Law is order, and good law is good order. A good law is a law only by virtue of its being based on a right reason; and developed in the right context; and only if it embodies the right detail. The Latin maxim 'Lex malla, Lex nulla', meaning 'A bad law is No law', rightly places the emphasis on the need for eschewing bad laws.

As far as a piece of legislation deviates from the right deductive reasoning, it's a sham. Penning down my concerns today are the laws in the realm of environment management and climate change.

Pakistan's vulnerability to adverse impacts of climate change are well established and widely recognized. Our cities get cited among the world's most polluted; smog has become a household term; and environmental bummers are a routine occurrence. As reported in the press, April 2022 turned out to be the hottest month here in the last 61 years. The melting of the Shishper Glacier in Gilgit-Baltistan a few days ago is the latest incident to raise eyebrows.

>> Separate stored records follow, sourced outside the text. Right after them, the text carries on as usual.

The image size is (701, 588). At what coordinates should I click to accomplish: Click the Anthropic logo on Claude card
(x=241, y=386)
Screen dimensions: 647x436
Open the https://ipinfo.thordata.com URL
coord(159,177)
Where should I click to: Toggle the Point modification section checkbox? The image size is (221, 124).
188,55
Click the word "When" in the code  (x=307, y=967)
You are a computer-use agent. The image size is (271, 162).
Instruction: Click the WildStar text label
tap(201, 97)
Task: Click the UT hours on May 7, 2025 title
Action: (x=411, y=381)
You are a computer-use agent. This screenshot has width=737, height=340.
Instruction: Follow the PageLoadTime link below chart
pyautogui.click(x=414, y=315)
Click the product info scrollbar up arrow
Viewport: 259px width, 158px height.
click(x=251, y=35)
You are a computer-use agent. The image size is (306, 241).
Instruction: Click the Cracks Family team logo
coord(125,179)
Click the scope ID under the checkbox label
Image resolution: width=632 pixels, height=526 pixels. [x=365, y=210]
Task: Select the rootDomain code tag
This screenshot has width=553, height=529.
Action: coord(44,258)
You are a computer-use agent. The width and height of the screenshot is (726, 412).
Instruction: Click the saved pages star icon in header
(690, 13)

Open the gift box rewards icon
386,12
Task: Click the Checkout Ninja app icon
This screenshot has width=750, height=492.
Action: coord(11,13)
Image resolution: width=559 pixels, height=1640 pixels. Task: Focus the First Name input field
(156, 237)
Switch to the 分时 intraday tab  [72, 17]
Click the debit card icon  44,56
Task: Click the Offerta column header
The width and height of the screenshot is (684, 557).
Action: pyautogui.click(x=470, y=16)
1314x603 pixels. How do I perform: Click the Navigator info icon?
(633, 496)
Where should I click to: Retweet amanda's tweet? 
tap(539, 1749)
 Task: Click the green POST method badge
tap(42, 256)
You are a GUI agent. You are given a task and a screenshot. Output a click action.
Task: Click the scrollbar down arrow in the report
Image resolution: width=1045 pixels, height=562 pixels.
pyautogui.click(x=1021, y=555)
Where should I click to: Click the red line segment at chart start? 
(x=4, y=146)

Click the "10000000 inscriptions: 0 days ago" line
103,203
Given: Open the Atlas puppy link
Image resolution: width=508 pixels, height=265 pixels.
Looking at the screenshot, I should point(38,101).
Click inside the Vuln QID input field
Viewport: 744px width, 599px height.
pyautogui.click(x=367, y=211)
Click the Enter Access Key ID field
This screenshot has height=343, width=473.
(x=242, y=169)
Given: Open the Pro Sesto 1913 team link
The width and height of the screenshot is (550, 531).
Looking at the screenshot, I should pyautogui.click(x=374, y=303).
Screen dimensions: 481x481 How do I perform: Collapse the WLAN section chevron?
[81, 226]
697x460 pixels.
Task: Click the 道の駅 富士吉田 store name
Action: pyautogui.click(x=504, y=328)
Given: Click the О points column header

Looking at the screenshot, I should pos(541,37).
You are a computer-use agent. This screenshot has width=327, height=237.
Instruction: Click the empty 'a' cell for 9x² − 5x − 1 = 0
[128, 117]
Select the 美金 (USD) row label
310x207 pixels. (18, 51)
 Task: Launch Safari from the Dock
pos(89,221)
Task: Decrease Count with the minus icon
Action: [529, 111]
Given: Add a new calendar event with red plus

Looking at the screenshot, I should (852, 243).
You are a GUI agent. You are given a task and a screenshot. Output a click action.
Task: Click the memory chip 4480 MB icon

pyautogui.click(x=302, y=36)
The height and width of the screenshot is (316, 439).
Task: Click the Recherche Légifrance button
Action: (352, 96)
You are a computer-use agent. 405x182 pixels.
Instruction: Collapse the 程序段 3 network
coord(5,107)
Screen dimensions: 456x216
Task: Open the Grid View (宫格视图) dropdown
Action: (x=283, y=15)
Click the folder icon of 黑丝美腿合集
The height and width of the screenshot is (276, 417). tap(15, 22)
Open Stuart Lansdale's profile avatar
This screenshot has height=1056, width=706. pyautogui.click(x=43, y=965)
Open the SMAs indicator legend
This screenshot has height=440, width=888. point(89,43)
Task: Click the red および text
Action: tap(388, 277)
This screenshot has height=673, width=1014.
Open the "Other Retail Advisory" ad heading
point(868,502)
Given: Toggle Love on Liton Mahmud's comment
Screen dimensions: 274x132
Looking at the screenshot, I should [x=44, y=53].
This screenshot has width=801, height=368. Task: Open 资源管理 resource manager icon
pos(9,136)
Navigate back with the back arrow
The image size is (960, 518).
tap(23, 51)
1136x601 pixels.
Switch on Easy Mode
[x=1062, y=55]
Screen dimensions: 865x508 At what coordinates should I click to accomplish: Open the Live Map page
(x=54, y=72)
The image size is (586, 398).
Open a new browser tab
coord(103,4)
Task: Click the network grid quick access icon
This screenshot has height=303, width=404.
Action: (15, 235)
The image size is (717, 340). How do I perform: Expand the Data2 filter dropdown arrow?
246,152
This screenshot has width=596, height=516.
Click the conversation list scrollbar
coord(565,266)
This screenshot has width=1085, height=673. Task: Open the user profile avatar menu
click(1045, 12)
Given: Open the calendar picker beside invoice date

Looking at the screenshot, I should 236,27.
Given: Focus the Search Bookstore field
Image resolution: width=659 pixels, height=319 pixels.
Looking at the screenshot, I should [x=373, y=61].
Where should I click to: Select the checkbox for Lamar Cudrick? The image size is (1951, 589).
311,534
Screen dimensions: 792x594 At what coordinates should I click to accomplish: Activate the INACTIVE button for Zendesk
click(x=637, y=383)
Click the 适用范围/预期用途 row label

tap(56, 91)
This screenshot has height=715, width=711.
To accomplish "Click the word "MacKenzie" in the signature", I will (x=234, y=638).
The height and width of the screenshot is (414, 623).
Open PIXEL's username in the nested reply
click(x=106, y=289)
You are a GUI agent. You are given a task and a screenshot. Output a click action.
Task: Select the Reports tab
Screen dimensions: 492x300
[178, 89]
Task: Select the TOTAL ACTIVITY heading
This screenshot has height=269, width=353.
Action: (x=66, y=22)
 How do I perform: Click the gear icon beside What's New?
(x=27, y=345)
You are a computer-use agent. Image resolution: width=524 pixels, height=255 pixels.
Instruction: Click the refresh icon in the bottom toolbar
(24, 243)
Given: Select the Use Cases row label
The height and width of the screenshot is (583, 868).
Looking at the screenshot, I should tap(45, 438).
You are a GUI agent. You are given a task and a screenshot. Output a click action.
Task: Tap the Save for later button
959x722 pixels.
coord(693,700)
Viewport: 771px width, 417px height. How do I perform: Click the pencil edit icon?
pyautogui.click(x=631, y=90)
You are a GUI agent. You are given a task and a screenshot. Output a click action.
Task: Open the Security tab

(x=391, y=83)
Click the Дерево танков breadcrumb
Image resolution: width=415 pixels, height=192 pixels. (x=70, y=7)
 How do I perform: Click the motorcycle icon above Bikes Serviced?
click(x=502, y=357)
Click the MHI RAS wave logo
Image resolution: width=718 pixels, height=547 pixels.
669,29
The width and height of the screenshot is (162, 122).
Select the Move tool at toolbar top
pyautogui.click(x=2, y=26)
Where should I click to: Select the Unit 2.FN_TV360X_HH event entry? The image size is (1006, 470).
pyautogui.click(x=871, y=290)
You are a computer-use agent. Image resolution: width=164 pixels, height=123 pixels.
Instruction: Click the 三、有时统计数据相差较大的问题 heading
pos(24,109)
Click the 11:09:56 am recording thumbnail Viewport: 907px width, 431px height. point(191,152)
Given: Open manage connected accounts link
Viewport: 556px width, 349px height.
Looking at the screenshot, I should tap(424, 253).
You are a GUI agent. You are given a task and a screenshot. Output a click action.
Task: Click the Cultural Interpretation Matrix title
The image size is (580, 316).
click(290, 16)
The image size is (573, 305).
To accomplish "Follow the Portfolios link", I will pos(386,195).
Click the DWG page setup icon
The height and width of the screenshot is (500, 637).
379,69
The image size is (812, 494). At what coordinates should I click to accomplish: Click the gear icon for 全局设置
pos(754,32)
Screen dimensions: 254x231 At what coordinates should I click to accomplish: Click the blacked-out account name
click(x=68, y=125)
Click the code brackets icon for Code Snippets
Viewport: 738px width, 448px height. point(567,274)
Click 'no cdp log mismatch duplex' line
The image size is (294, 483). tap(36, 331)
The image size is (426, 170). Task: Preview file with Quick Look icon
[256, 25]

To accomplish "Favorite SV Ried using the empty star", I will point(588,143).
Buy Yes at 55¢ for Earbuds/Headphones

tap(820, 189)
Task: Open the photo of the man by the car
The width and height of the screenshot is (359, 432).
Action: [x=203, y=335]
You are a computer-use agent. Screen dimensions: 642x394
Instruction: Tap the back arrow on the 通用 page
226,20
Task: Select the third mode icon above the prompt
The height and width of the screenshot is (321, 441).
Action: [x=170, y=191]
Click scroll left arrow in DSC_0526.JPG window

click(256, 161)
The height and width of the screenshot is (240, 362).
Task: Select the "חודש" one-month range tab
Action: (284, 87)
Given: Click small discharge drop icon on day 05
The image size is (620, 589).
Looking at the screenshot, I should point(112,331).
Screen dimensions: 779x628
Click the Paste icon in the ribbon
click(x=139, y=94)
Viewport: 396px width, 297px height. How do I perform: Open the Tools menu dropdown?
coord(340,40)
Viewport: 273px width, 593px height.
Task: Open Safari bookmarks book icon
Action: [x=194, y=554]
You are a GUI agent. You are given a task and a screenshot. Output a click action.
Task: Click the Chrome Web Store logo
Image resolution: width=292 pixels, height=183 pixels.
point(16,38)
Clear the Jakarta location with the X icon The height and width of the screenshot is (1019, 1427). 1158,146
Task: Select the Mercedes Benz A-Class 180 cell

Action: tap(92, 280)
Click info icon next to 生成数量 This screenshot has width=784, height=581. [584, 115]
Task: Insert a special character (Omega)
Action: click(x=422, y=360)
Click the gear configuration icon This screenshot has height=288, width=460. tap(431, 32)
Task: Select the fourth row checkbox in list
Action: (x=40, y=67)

Already a water-stressed nation, we are projected to have an emergency on our hands as the Indus and its tributaries gradually dry up.

It will be no surprise if we hear more and more cataclysmic episodes in the coming days and months. The question is what damage control measures we have taken? how good is the legal superstructure? Have we prepared ourselves beyond the lip service? What is the Pakistan Climate Change Act, 2017, not long ago trumpeted as the magnum opus on climate change, good for? How good are a plethora of other laws on the subject? Or does the maxim 'the more corrupt the state, the more numerous the laws' hold good for us? Do we need to reset the clock and strive to change?

Till early 2010, the Pakistan Environment Protection Act (PEPA), 1997 was the principal legislation to control pollution with its jurisdiction extending to the whole of the country. Consequent to the 18th constitutional Amendment, the provinces enacted their own environmental laws, primarily by provincializing the federal Act. The provinces therefore became responsible to execute pollution control activities within their respective ambits.

These laws provide a comprehensive legal framework to regulate undesirable emissions that cause climate change. Meeting international obligations and commitments is a federal subject owing to provisions of the federal legislative list. Section 31 of PEPA, 1997 empowers Pakistan Environmental Protection Agency (Pak-EPA) to make rules for implementing the...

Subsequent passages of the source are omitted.